Owning houseplants has become increasingly popular—just search #plantsofinstagram for inspiration. In fact, the most recent National Gardening Survey states that 18- to 34-year-olds now occupy 29% of all gardening households.
Interacting with houseplants is actually proven to help lower blood pressure, calm the nervous system, and promote a general feeling of wellbeing. Studies have shown they can help improve concentration and productivity, reduce stress levels, and boost your mood. Plus, they help clean the air in your home by absorbing toxins, increasing humidity, and producing oxygen.
Whether you haven’t had the best of luck keeping indoor houseplants alive, or you’ve never even tried, don’t get discouraged just yet. Even if you don’t have a green thumb, that doesn’t mean you can’t take care of houseplants. Here are some of the easiest houseplants to care for, and tips for helping them thrive.
Pothos plants are great for beginner plant parents because their care is so easy, and they do well in a range of environments.
Light—Pothos plants do best in bright, indirect light, but can also thrive in low light.
Soil—These plants can be grown in dry soil, or in vases of water. They will grow in virtually any type of soil.
Water—Generally, water your pothos once per week. Avoid overwatering by allowing the soil to dry out between watering.
If your plant’s leaves are brown or yellow, remove the dead leaves and increase watering. Blackened leaves, little or no growth, or loss of color can be due to lack of light, so move to a brighter location. Pale or brown leaves may mean it’s getting too much light, so move to an area where the sunlight is more indirect.
Not only is aloe easy to grow and care for, it’s also a useful plant to have around. The gel from its leaves makes a soothing skin salve for burns, can be used to help clear acne or scars, and ingested to help improve digestive health.
Light—Aloe needs bright indirect light, so they do best in south or west-facing windows.
Soil—These plants are a type of succulent, so they do best in dry conditions. They can be in a cactus potting soil mix or regular potting soil with additional perlite or building sand.
Water—Water the plant once every 2-3 weeks after the soil has gone completely dry. Thoroughly drench the soil, but make sure your aloe’s pot has plenty of drainage holes because they cannot tolerate standing water or moist soil.
If the leaves are fading in color or turning brown or yellow, the plant is being overwatered. Add drainage holes or allow the soil to dry out completely before watering again.
Peace lilies are one of the most common houseplants due to their beautiful, bright green leaves and white flowers, and they are relatively easy to grow and take care of.
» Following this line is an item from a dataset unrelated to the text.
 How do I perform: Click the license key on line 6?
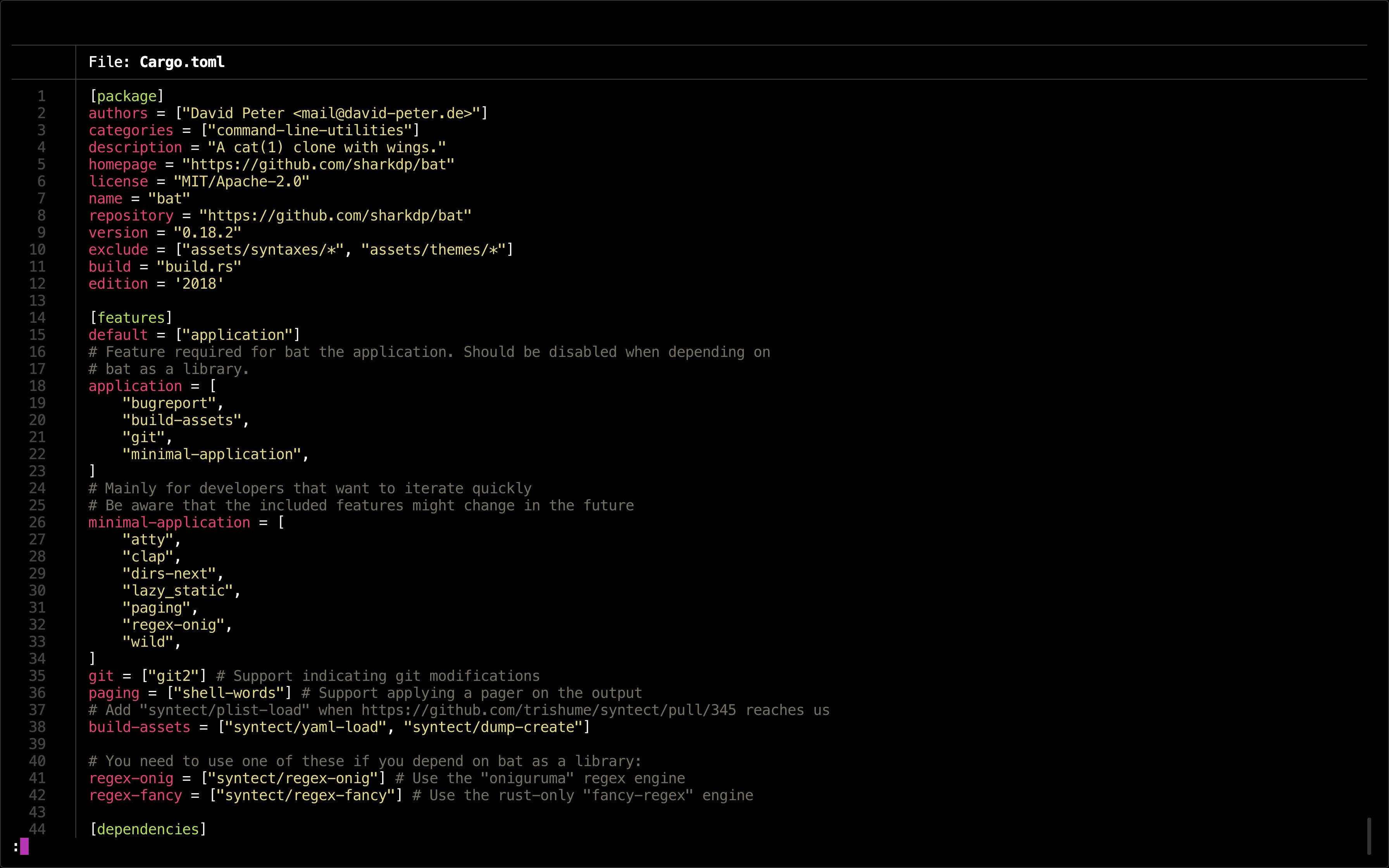[118, 181]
Light—Because they like growing indoors, they don’t need direct sun and prefer bright, indirect light from a nearby window. While they tolerate low light, they might not bloom as often.
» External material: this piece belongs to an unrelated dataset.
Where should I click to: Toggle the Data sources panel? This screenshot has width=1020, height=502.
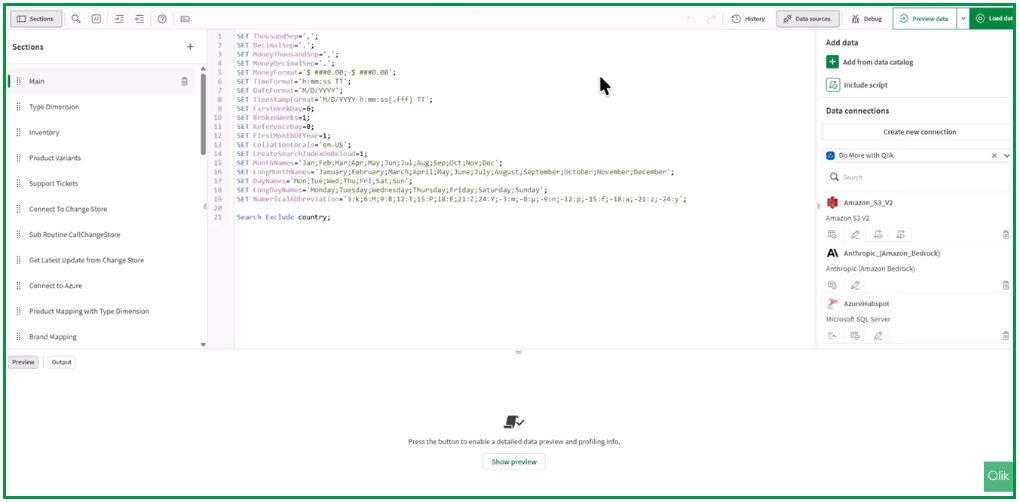808,19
Soil—Peace lilies can be grown in potting soil or in water alone. If you’re growing in water, make sure the base of the plant is suspended above the water line to avoid rot.
Water—Keep the soil moist, but do not overwater. The leaves will start to brown and wilt if the soil is left dry too long, so water about once per week. Touch the top of the soil to see if it’s dry, and if so, it’s time to water.
The wide leaves on the plant tend to attract dust, so wash or wipe down the leaves with a damp cloth or paper towel whenever you notice they are dirty. This helps the plant process sunlight and grow better.
Yucca plants can grow both indoors and outdoors, have minimal care requirements, and can add a great focal point to a room.
Light—These plants prefer full sun, so stick them in a sunny corner with either direct or bright indirect sunlight.
Soil—Soil can be of poor quality, but should be heavy enough to hold the plant upright. A 3:1 mixture of sand and peat is also ideal for growing yucca in containers. Make sure the soil is loose and well-draining.
Water—Highly sensitive to overwatering, it’s best to water your yucca only once every few weeks. Make sure the soil is completely dry before watering again.
You can move your plants outdoors when temperatures have warmed enough in the spring or summer, but be sure to bring them back inside before the first frost or freeze. Place them in an area with gentle morning sun and afternoon shade.
Air plants may be the easiest plant to care for, but they do require proper environments to thrive.
Light—Place the air plants within 3-5 feet of a window or near an artificial light source. Keep them in indirect sunlight, such as in a kitchen or bathroom.
Soil—These plants don’t require soil and instead get their nutrients from the air.
Water—Water your air plants at least once per week. You can also mist the plants as needed in-between watering. Place the plants face-down in a bowl or container and let them soak for 10-20 minutes, then gently shake of excess water. Leave them out of their containers so they can dry completely.
Air plants do well in open containers, and avoid putting them too close to A/C vents or heat sources where they’d dry out sooner.